If the light reaction is poor in both eyes but the near reaction is intact, the patient has bilateral light-near dissociation of the pupils. Table 20–1 lists the causes of light-near dissociation.

Argyll Robertson pupils are small and irregular and are characterized by light-near dissociation, variable iris atrophy, and normal afferent visual function. They are classically described with neurosyphilis, and the lesion is within the rostral midbrain and pretectal oculomotor light reflex fibers on the dorsal side of the Edinger-Westphal nucleus. There is sparing of the near fibers that approach this nucleus more ventrally. The pupils are small because supranuclear adrenergic inhibitory fibers to the Edinger-Westphal nucleus are blocked. Patients with diabetes may also have small, poorly reactive pupils with light-near dissociation that may appear similar to the Argyll Robertson pupil.

Is There Other Evidence for a Third Nerve Palsy?

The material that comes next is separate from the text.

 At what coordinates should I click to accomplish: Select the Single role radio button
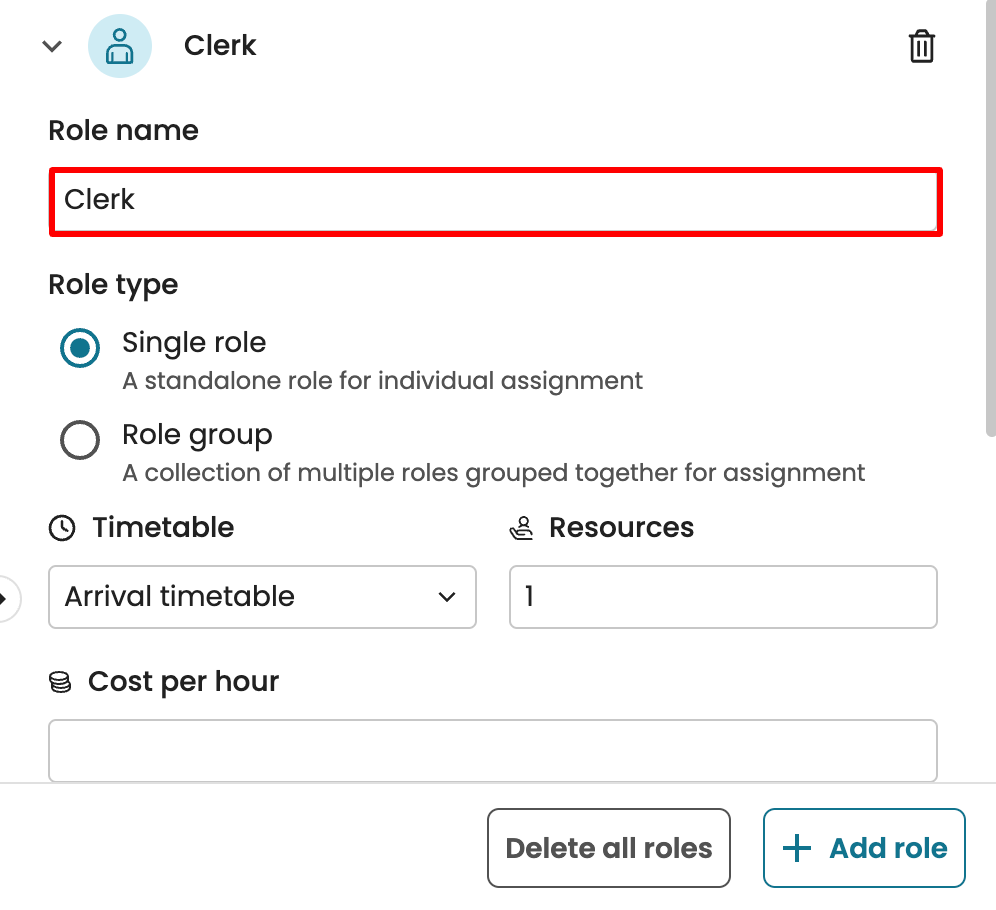point(80,349)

Patients with anisocoria and a poorly reactive pupil should be evaluated for ipsilateral third nerve palsy. Sunderland and Hughes suggested that an extraaxial lesion compressing the third nerve (e.g., unruptured intracranial aneurysm) may cause a dilated pupil in isolation or with minimal ocular motor nerve paresis. Anisocoria or a dilated pupil in the absence of an extraocular motility deficit and/or ptosis, however, is rarely due to a third nerve paresis (Sunderland, 1952). Intracranial aneurysms (e.g., posterior communicating artery-internal carotid artery junction) often produce a fixed and dilated pupil (pupil-involved third nerve palsy), but this is almost always associated with other signs of a third nerve palsy (Miller, 1985). Walsh and Hoyt reported a patient with headache and a unilateral dilated pupil who was found to have an aneurysm at the junction of the superior cerebellar artery and basilar artery (Walsh, 1969). One week later, however, the patient developed other signs of a third nerve palsy. Payne and Adamkiewicz reported a case of unilateral internal ophthalmoplegia with a posterior communicating aneurysm, but this patient also had an intermittent exotropia and variable ptosis (Payne, 1969). Crompton and Moore reported two cases of isolated pupil dilation due to aneurysm, but these patients developed severe headache and eventual signs of a third nerve palsy (Crompton, 1981). Fujiwara et al reviewed 26 patients with an oculomotor palsy due to cerebral aneurysm and reported three with only ptosis and anisocoria (Fujiwara, 1989).

A careful history is usually all that is required for patients with inadvertent or intentional (e.g., glaucoma medication, treatment with topical cycloplegics for uveitis) exposure to agents that may affect pupil size (e.g., mydriatics or miotics). Table 20–2 lists some medications and environmental agents that may result in mydriasis or miosis. Pharmacologically induced pupil abnormalities may produce a large pupil due to increased sympathetic tone with dilator stimulation (e.g., ocular decongestants, adrenergic inhalants in the intensive care unit, etc.) or decreased parasympathetic tone with sphincter block (e.g., belladonna alkaloids, scopolamine patch, anticholinergic inhalents, topical gentamicin, lidocaine injection in orbit, etc.). Small pupils might indicate decreased sympathetic tone or increased parasympathetic stimulation (e.g., pilocarpine glaucoma drops, anticholinesterases such as flea collar or insecticides, etc.).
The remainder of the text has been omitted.